図1に示すように、本開示の表示装置用積層体1は、基材層2、機能層3および反射防止層4を、厚さ方向D
Tにおいて、この順に有する。本開示における表示装置用積層体1は、反射防止層4側の表面S1をX線光電子分光法で測定した場合に、窒素元素の比率が、0.5原子%以上、2.5原子%以下であることを特徴とする。
【0014】
本開示における表示装置用積層体は、反射防止層側の表面における窒素元素の比率が所定の範囲内であることにより、従来の反射防止層を備える表示装置用積層体に比べ、耐擦傷性に優れる。これは、反射防止層に架橋剤として配合された窒素含有化合物(例えば、メラミン系化合物)が、反射防止層および機能層に含まれる樹脂と架橋構造を形成し、表面硬度が向上するためと推察される。以下、本開示の表示装置用積層体における各構成について、詳細に説明する。
【0015】
1. 表示装置用積層体のパラメータ
本開示の表示装置用積層体は、反射防止層側の表面S1をX線光電子分光法で測定した場合に、窒素元素の比率が、0.5原子%以上であり、中でも0.6原子%以上が好ましく、特に0.7原子%以上がより好ましい。上記窒素元素の比率は、反射防止層に、例えばメラミン系化合物等の架橋剤として配合された窒素含有化合物の量に対応する。架橋剤として配合された窒素含有化合物の量が少な過ぎると、反射防止層中の架橋密度が不十分となり、優れた耐擦傷性を得ることができない。

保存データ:
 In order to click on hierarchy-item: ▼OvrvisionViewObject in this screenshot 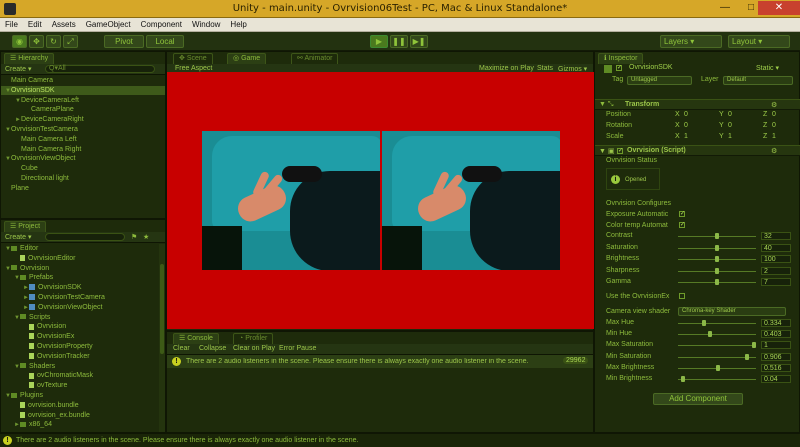, I will do `click(83, 158)`.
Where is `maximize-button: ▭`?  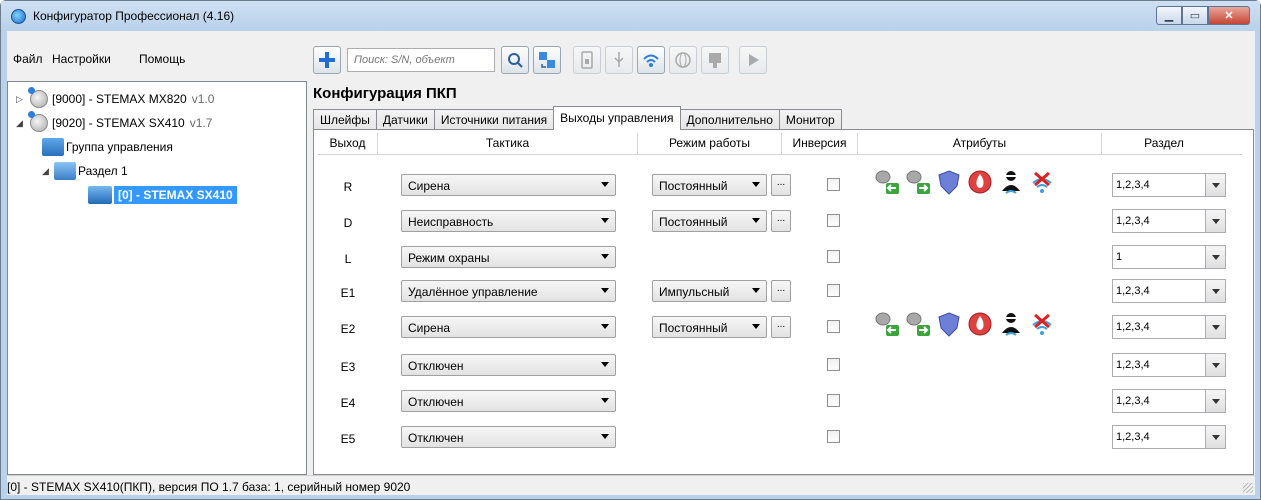 maximize-button: ▭ is located at coordinates (1195, 16).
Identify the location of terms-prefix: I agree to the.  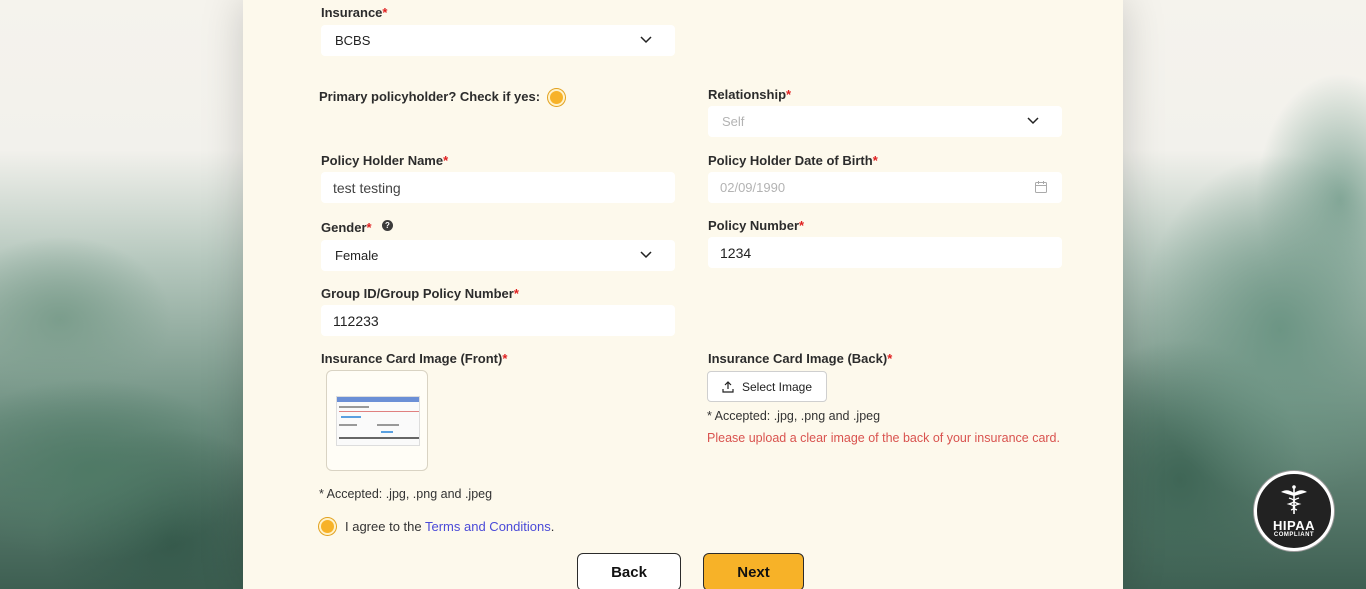
(385, 526).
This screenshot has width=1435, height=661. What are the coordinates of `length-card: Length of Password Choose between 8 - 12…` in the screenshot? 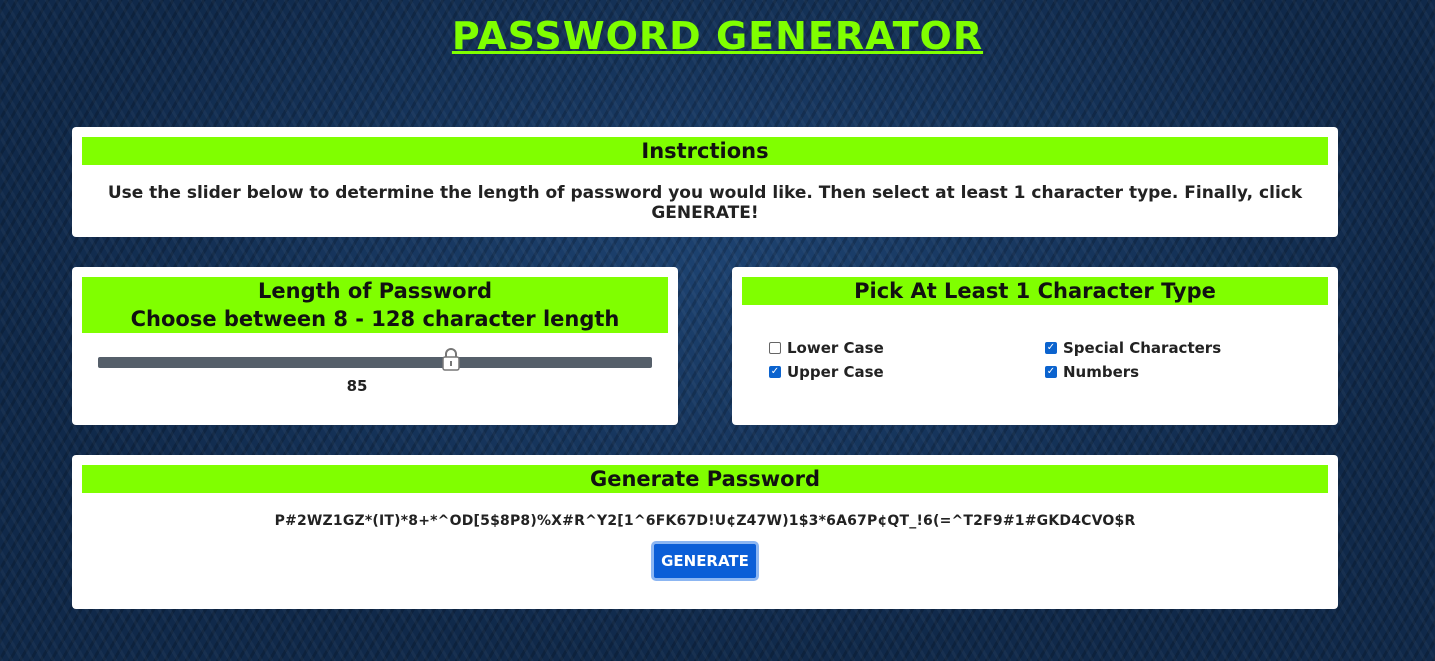 It's located at (375, 346).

課題の目的 →
次の1.〜3.の記述が抜粋文の内容と一致するかを判断し、それぞれ「はい」か「いいえ」で答えてください。判断の決め手となる抜粋文の語句も、一字一句変えずに引用してください。
1. 窒素元素の比率は、特に0.7原子%以上であることがより好ましいとされている。
2. 架橋剤として配合された窒素含有化合物の量が多過ぎると、反射防止層中の架橋密度が不十分になる。
3. 耐擦傷性が優れる理由は、架橋構造の形成によって表面硬度が向上するためと推察されている。
このデータは抜粋文とは関係がありません。

解答例 →
1. はい。「特に0.7原子%以上がより好ましい」
2. いいえ。「架橋剤として配合された窒素含有化合物の量が少な過ぎると、反射防止層中の架橋密度が不十分となり」
3. はい。「反射防止層および機能層に含まれる樹脂と架橋構造を形成し、表面硬度が向上するためと推察される」